Explain how you would bring back profits from your business back to Australia and briefly discuss the tax implication (both China and Australia) on your profit, if any.
One of the best ways to learn the broad concepts presented in this course is to put yourself in the position of an MNC manager or board member and apply the concepts to financial decisions. Although board members normally do not make the decisions discussed here, they must have the conceptual skills to monitor the policies that are implemented by the MNC’s managers. Thus, they must frequently consider what they would do if they were making the managerial decisions or setting corporate policies.
This exercise is based on a business that you could easily create: a business that teaches individuals in a non-Australian country to speak English.
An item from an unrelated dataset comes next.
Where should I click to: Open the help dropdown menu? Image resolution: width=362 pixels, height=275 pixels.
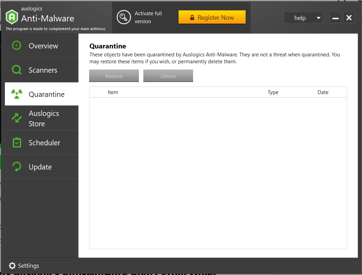303,18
Although this business is very basic, it still requires the same types of decisions faced by large MNCs.
Assume that you live in Australia and invest A$60,000 to establish a language school called Bell Beijing in Beijing, China. You set up a small subsidiary in China with an office and an attached classroom that you lease. You hire local individuals who can speak English and teach it to others. Your school offers two types of courses: a one-month structured course in English and a one-week intensive course for individuals who already know English but want to improve their skills before visiting Australia. You advertise both types of teaching services in local newspapers.
All revenue and expenses associated with your business are denominated in Chinese yuan. Your subsidiary sends most of the profits from the business in China to you at the end of each month. Although your expenses are fairly stable, your revenue varies with the number of clients who sign up for the courses in China.
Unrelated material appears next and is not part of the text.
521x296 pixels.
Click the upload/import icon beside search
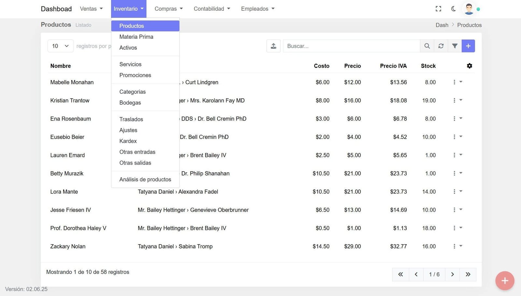click(274, 46)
Questions for Week 4 Presentation
1. Compare and discuss the advantage and disadvantage of the exchange rate systems in place in Australia and China. How does the exchange rate system in China impact your business?
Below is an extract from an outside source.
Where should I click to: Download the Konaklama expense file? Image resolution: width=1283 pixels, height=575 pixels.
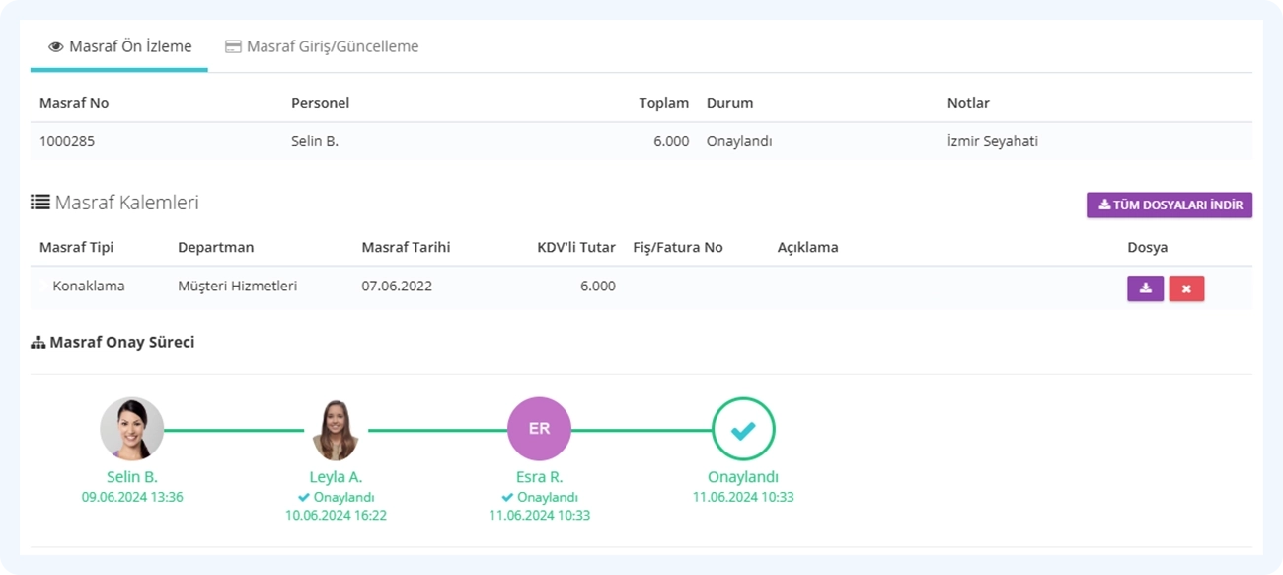tap(1145, 288)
2. Explain how you would bring back profits from your business back to Australia and briefly discuss the tax implication (both China and Australia) on your profit, if any.
3. Assuming that there is a repeat of the Asia Financial Crisis that took place in the late 1990s and currency across Asia is fast depreciating.
A) Explain what is likely to happen to the Chinese Yuan in light of the exchange rate system in place in China. How would the People’s Bank of China (PBC – Central Bank of China) likely react to the crisis and how does this impact your business? Focus your answer solely on the impact of the PBC action on the exchange rate of the Yuan.
B) Given that China is a large importer of commodity products from Australia, how would the Reserve Bank of Australia (RBA) likely to react if the Yuan depreciates significantly? How would this likely to affect the profit from your business in China?
Your business is now growing fast and you are interested to open more tuition centers around other parts of Beijing and even in other Chinese Cities.
4. If you pursue this idea, explain how financial markets could help you finance the growth of your business. Explain which of the financial instruments / market are most accessible to you and what are the most likely options you can consider.
5. Which currency are you likely to raise funding in? Explain what are the advantages and disadvantages of your choice.
6. Assuming that you have decided on raising AUD to fund the growth of your business in China through a local (Australian bank) loan. The bank has expressed concerns that you may have trouble in the future in servicing the loan payments should the Yuan depreciates against the AUD. What contracts or instruments can you enter into with the banks to help mitigate this concern? Explain how such instrument works in the financial market.
7. What are other ways you can grow your business should you encounter problems in raising the necessary capital to fund your expansion? Explain your options and compare and contrast the merits of each options.